R I F F L E S
Caliber
.303 British
In Service
1895-present
Type
R I F F L E S
The Lee-Enfield is a family of British bolt-action rifles that became the backbone of the British Empire’s infantry from the late 19th century through World War II and beyond. Chambered in .303 British, early models evolved into the famous SMLE and later the No.4 — all prized for rugged reliability, excellent trigger control, and a large 10-round charger-fed magazine. Unusually for a bolt-action, trained crews could deliver very fast aimed fire, earning the Lee-Enfield a reputation for superb practical rate-of-fire under combat conditions. It fought across trenches, deserts and jungles from the Somme to Burma, and its solid, serviceable design kept it in use with many Commonwealth and colonial forces long after the war. Handling a Lee-Enfield at our Budapest shooting range lets you feel the history of two world wars in your hands — a deeply cinematic and genuinely historic daytime activity in Budapest and one of the most memorable things to do in Budapest for history and games fans alike. If you want a piece of authentic military heritage that shoots like a precision tool from a different era, the Lee-Enfield is a must-try.

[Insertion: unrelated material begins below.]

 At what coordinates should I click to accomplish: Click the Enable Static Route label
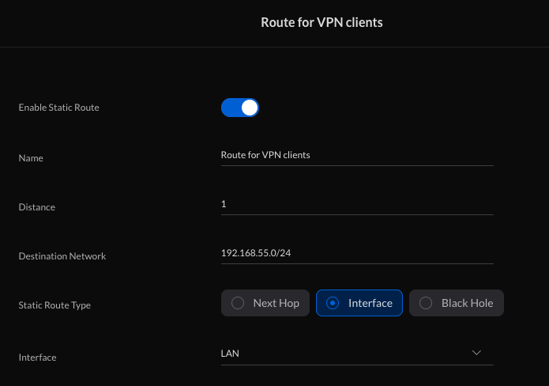pos(58,108)
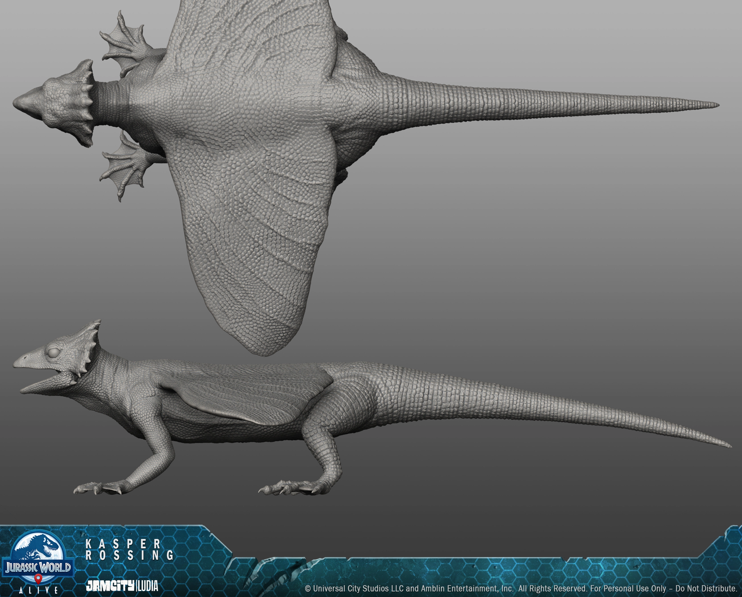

Seen in movies: – Period war films and historical dramas depicting WWI and WWII battlefields (trench and village scenes) – Classic British wartime cinema and modern recreations of the Great War and Second World War – Museum-set and heritage documentaries focusing on the early 20th century Featured in games: – Battlefield 1 (WWI) – Battlefield V and other WWII-era titles – Call of Duty (historic/WWII titles) – Realistic military sims and historical mods Used by militaries & forces: – British Army and Commonwealth forces (Australia, Canada, India, New Zealand, etc.) – Colonial and post-colonial armies across Africa and Asia – Reserve, training and ceremonial units well into the mid-20th century Fun Fact: British soldiers trained with the Lee-Enfield famously practised the “Mad Minute” — a drill where an expert rifleman aimed to fire 15–30 accurate aimed rounds in sixty seconds. For non-shooters that’s like watching a precision gamer hit an impossible streak: it looks dramatic, sounds cinematic, and instantly explains why the rifle became legendary.